A research team showed that a nanotherapeutic medicine can halt the growth of artery plaque cells resulting in the fast reduction of the inflammation that may cause a heart attack, according to a study led by researchers from Icahn School of Medicine at Mount Sinai. In just one week the team showed that their novel cell proliferation-specific approach successfully suppressed atherosclerotic plaque growth and inflammation in mice engineered to mimic human vascular disease. Atherosclerosis is a major cause of death around the globe, and the team state that their new nanomedicine strategy offers a new way to reduce the number of heart attacks and strokes.

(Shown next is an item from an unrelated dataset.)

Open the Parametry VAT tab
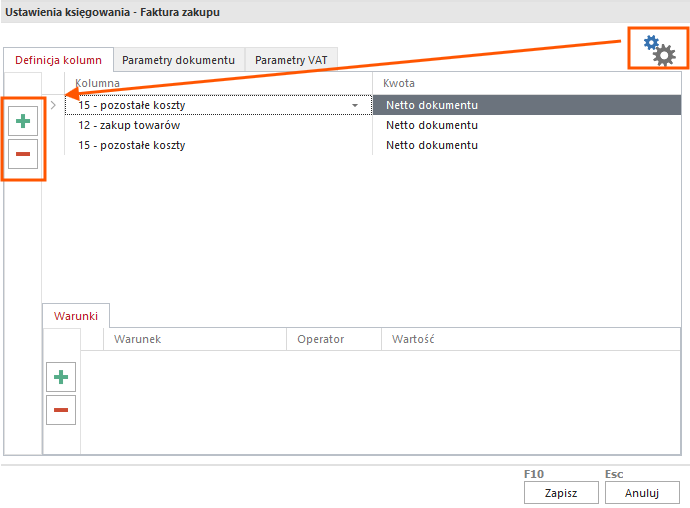The height and width of the screenshot is (508, 690). pos(290,60)
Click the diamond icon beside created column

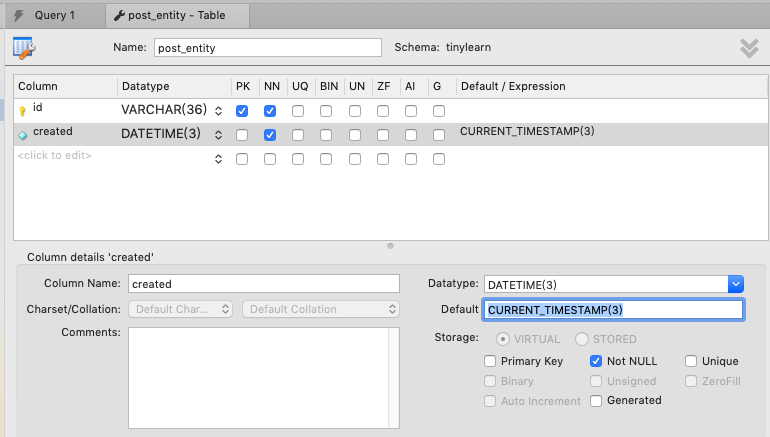click(x=23, y=134)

The opensource study is published in the journal Science Advances.
Building upon previous studies by their Massachusetts General Hospital research collaborators which found that macrophage proliferation dictates atherosclerosis-related vessel wall inflammation, the research team applied a nanomedicine strategy with a molecule of ‘good cholesterol,’ or high-density lipoprotein (HDL), a naturally occurring shuttle that travels from the liver to arteries. The research team took advantage of HDL’s natural travel routes, loading it with the widely-used cholesterol-lowering medication called simvastatin (Zocor), which it shuttles into arterial walls.
The simvastatin-loaded nanoparticles, named S-HDL, work by targeting inflamed immune cells called macrophages within high-risk arterial plaques. These macrophages become laden with cholesterol and start proliferating in plaques, thereby increasing inflammation. This lipid-driven inflammatory process drives atherosclerotic plaque buildup and rupture leading to a heart attack or stroke.
Since patients hospitalized after heart attack or stroke have a high recurrence rate of up to 20 percent within three years, the researchers also tested the possible benefits of adding an eight-week regimen of oral statins after the one-week S-HDL nanotherapy. Mice study results showed superior long-term therapeutic benefits of a combined total nine-week S-HDL and oral statins regimen, by first rapidly reducing plaque inflammation and then continuously keeping it suppressed.
The researchers envision their S-HDL nanomedicine therapy could be translated quickly to human clinical trials as a short-term infusion therapy for heart attack and stroke patients to rapidly suppress plaque inflammation, which can be sustained using current standard of care oral statin medication.
The team state that nanotherapeutically inhibiting local macrophage proliferation is possible and medical teams can effectively apply it to treat inflammation inside arteries. The researchers surmise that the data findings demonstrate that the two-step regimen not only reduces macrophage accumulation but also reduces the expression of key genes linked to inflammation in this cell type.
The researchers look forward to translating their promising mice study findings to larger animal models and human clinical trials in the not to distant future.